Cue hyperventilation. And me explaining to the accompanist that it might really not be a great idea to repeat this scenario at an actual concert. Because really it would be a like a car crash you have to drive past where you don’t want to look but you just can’t help it. I said I would make a decision the following day after my singing lesson. 

Wednesday, lesson. (And an opportunity to coo at my teacher’s brand new gorgeous little girl). Me: I just can’t do the coloratura bits with that pearls-on-a-string technique-thingy!! Teacher: Well that’s not a problem, these are essentially scales, they can be done legato. Me: Oh? really? …….

Half an hour later…♫♪ Aaaaaaa, a-a-le-e-lu-u-ia aaaaaaaaaaaa ♪♫ So maybe I really can do this! Me: OK but what about the hIgh yodel – I mean high C? I can do it if  I make a really narrow pathetic sound like this *makes narrow pathetic sound* but if I try and do it full voice I do this *yodels*. Teacher:  What’s wrong with the first one? It will just ping out – don’t forget you’re in a Church which will help fill the sound out. Just don’t put any welly on it and it will be fine. 

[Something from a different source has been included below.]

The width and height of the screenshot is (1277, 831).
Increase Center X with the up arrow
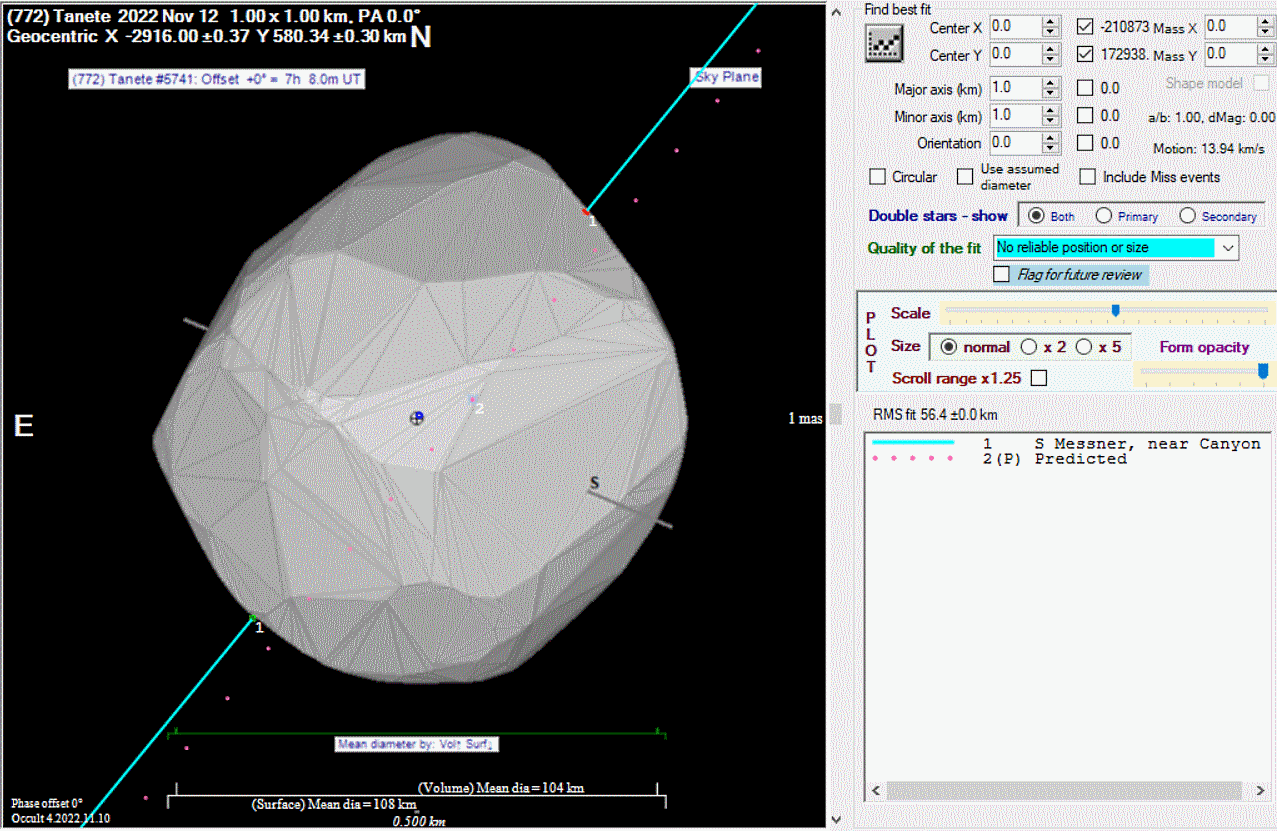coord(1050,22)
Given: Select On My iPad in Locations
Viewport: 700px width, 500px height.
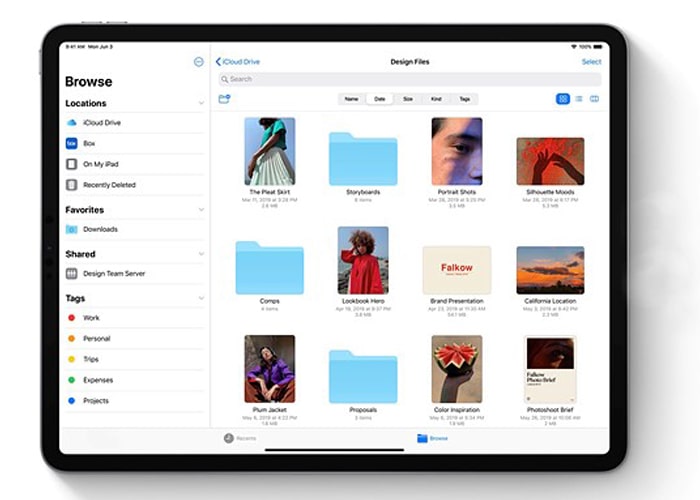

And so here we are, two days out from the concert and there is no.turning.back.  Stay tuned for the next instalment which will either be happily triumphant or strangely echo-y having been written from the depths of the hole I dug myself. 

Alleluia, it’s 2012!

It’s always interesting, contemplating what singing challenges might be around the corner. One of the things I’ve always had a secret desire to sing in public is the Mozart ‘Alleluia’.  Two terrors lie within in its relatively short span of time – coloratura and a top C. No terrors for a professional singer, but for a more …ahem… mature, Johnny-come-lately singer, some buttock-clenching moments. I amuse myself on a relatively regular basis singing along with various versions I have on CD, turning them up loud enough so that the soloists drown out my more flagrant failures of technique.
Then a phone call the other day – ‘We’d like you to sing in a concert in March, can you pop over and chat about it with us?’ The organisers are good friends (and Mrs Organiser is an excellent baker), so I arrive with lightness of step and smiling happily at the aroma of freshly-baked muffins. I am handed a copy of the proposed programme. The concert is a special one – Number 100 in the series and therefore all participants have been asked to sing or play items which have been performed in previous concerts. I look down at the page, and leaping out at me is my name and Mozart: Alleluia. I suspect I  missed at least a couple of sentences of whatever was next said as I tried to coax my heart-rate down from 220 bpm to something approaching normality.
Part of me was touched by the fact that the organisers just assumed that I am capable of singing it, and singing it well enough to not let the side down. The other part was rapidly calculating the number of days left till concert date. I noted that I was also put down to sing a solo version of Praetorius’ ‘Est ist ein Ros’ entsprungen’ which cheered me up somewhat as I know it is something I can do well – although I will have to learn the German, having only sung it in English.
It’s the coloratura bits  of the Alleluia that worry me – I understand the concept, it’s the execution that is somewhat lacking. Nothing like a deadline though to hasten one’s learning!
And on a happy note, I have my next speech therapy session on Tuesday and have arranged to catch up with ‘Hansel’, the lovely Sarah Courtafterwards. I wonder if she will have any coloratura tips for me?